Cela fait longtemps que je n’avais pas vu un film d’action français aussi ambitieux et réussi. Tous les ingrédients sont ici réunis pour capter le spectateur et le tenir en haleine de bout en bout.
L’intrigue est nerveuse et maligne. Elle mêle des éléments géopolitiques réels à un récit de fiction, invitant Russes, Syriens, et autres entités menaçantes dans un scénario vraisemblable, auquel nous adhérons (et qui fait quand même froid dans le dos). Ponctuée dans un rythme très équilibré par quelques notations sur la vie quotidienne des sous-mariniers, elle s’ancre ainsi dans la réalité. C’est ici un point qu’il faut souligner, le réalisme de ce que nous voyons, nous sommes dans un film français, c’est certain et ses homologues hollywoodiens apparaissent comme empruntés et irréels.
Car le cinéaste rend véridique et très concrète la vie à bord d’un sous-marin, truffant les dialogues de jargon a priori peu compréhensible, sans que cela nuise à la fluidité du récit, au contraire, pourrions-nous dire. La « dilution » d’un sous-marin, les « points magiques », le « transitoire » sont autant de mots mystérieux qui contribuent à la crédibilité de ce que nous voyons. Les acteurs s’emparent de ces codes avec un naturel qui force le respect, tout ici paraît véridique et fascine, dans ce huis-clos sous-marin presque étouffant.

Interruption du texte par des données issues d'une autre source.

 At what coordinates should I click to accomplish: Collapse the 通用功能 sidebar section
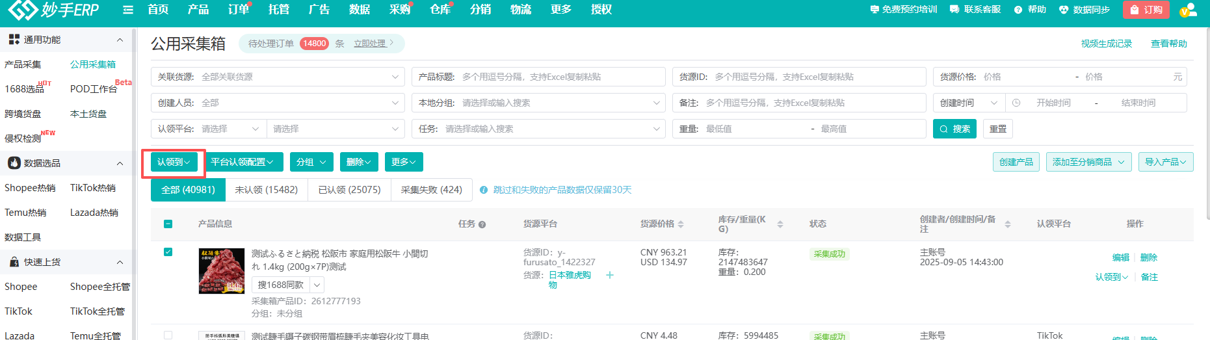click(x=120, y=40)
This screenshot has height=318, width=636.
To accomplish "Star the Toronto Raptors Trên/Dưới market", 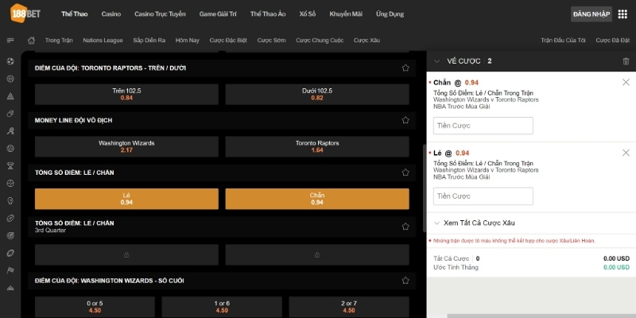I will point(405,68).
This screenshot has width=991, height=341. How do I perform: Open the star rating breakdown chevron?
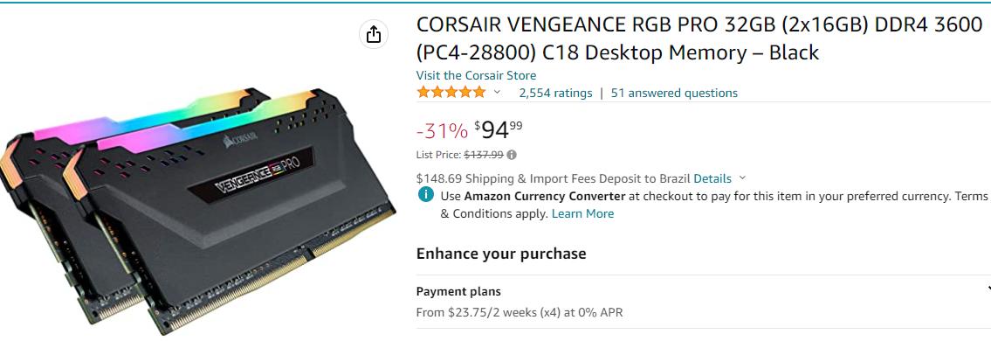pyautogui.click(x=498, y=93)
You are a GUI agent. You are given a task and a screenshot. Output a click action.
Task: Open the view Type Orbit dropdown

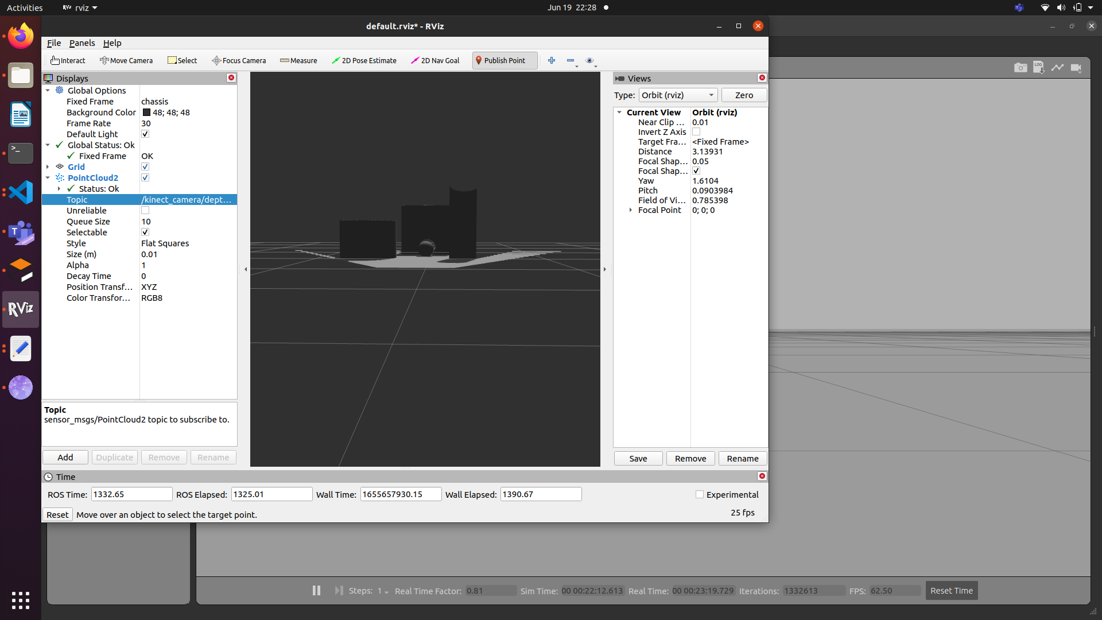click(678, 95)
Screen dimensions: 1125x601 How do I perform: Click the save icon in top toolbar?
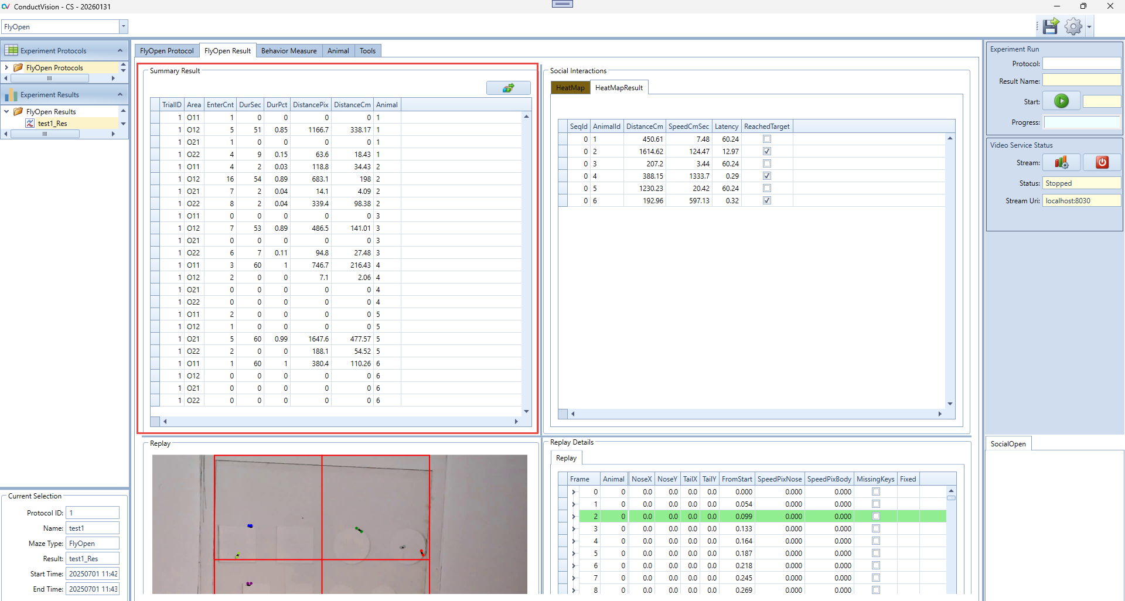[x=1051, y=26]
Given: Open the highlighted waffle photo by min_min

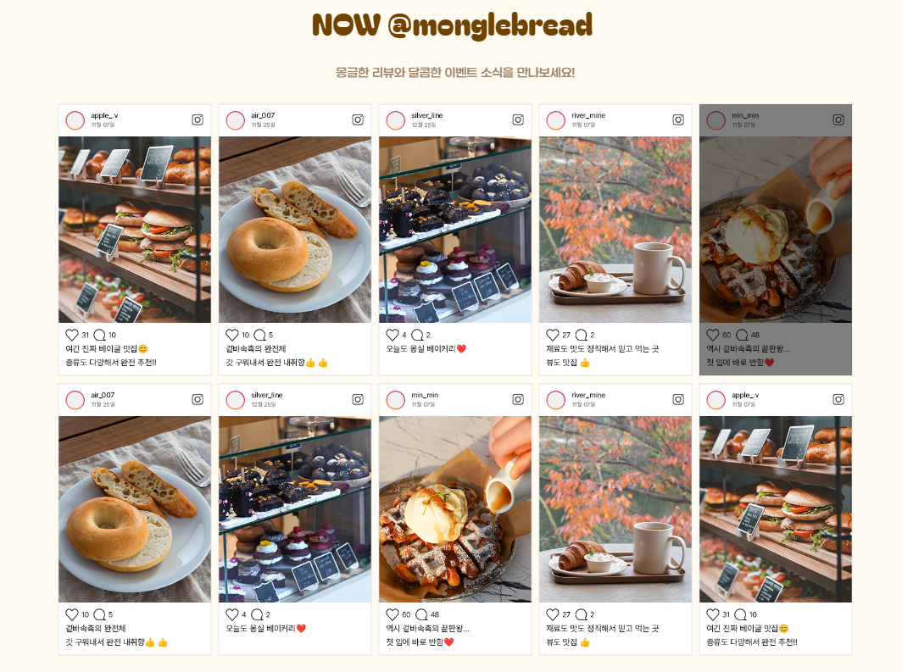Looking at the screenshot, I should click(x=776, y=230).
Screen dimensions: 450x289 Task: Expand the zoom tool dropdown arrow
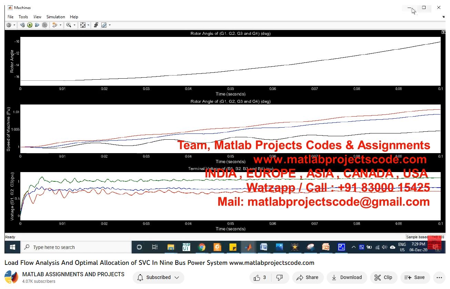tap(74, 25)
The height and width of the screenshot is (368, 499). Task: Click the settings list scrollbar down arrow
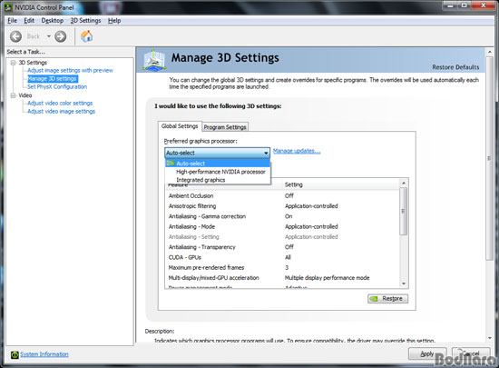(404, 283)
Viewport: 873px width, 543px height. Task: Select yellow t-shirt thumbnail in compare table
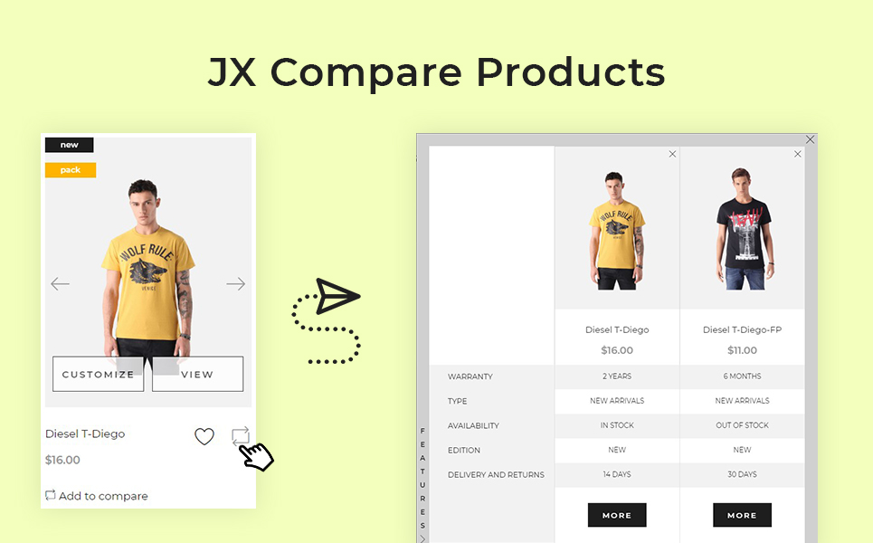point(617,230)
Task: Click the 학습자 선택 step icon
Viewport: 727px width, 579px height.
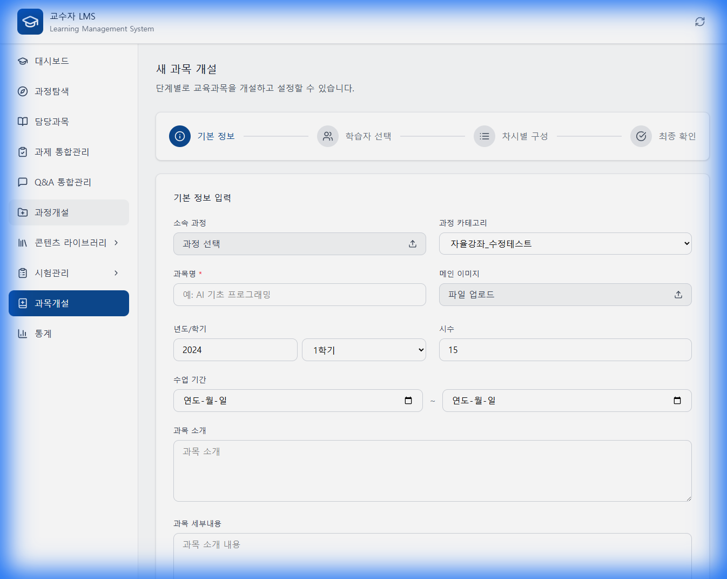Action: point(328,136)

Le réalisme et la quotidienneté qui habite le film rend les scènes d’action d’autant plus spectaculaires ; là où dans un « blockbuster » américain, nous nous retrouvons blasés devant les exploits en tout genre, nous sommes ici pris dans l’intrigue puisque nous pouvons nous projeter dans les protagonistes, ils sont proches de nous. Nous ressentons leurs dilemmes, leurs peurs, leurs colères et leurs désarrois.
Au centre du récit, l’Honneur. Valeur portée ici par les sous-mariniers, elle articule leurs choix et leur engagement. Prendre des décisions difficiles, qui peuvent conduire à la vie ou à la mort d’hommes, rester à son poste coûte que coûte, arbitrer entre son intuition et les ordres donnés, c’est cela qui est en jeu ici. La discipline militaire est certes un pivot, mais nous ramène à cette notion d’Honneur, ne pas faillir est le but de ces hommes. Cela paraît bien archaïque dans notre Monde d’aujourd’hui.
Tout cela est porté par une mise en scène précise et très vivante, qui ne dédaigne pas l’humour au milieu du drame. Et par des comédiens tous à l’unisson, Reda Kateb, Omar Sy, Mathieu Kassovitz, François Civil déjà cité, et pour faire contrepoint à ce milieu masculin, la lumineuse Paula Beer, tous vraiment très bons.
Film à voir absolument !
FB
Bien d’accord pour saluer cette superbe réussite, dans un genre qui semblait improbable dans le paysage cinématographique français. Baudry, par sa formation, tient et maîtrise son sujet, met sa mise en scène au service d’une intrigue et d’un scénario solides. Voilà qui suffit à faire passer quelques outrances, comme dans tout bon film américain. Je suis bien d’accord avec vous pour dire que si l’histoire nous harponne, alors le reste peut suivre. Inattendu, insoupçonnable, le Chant du Loup est vraiment un film qui mérite de faire surface.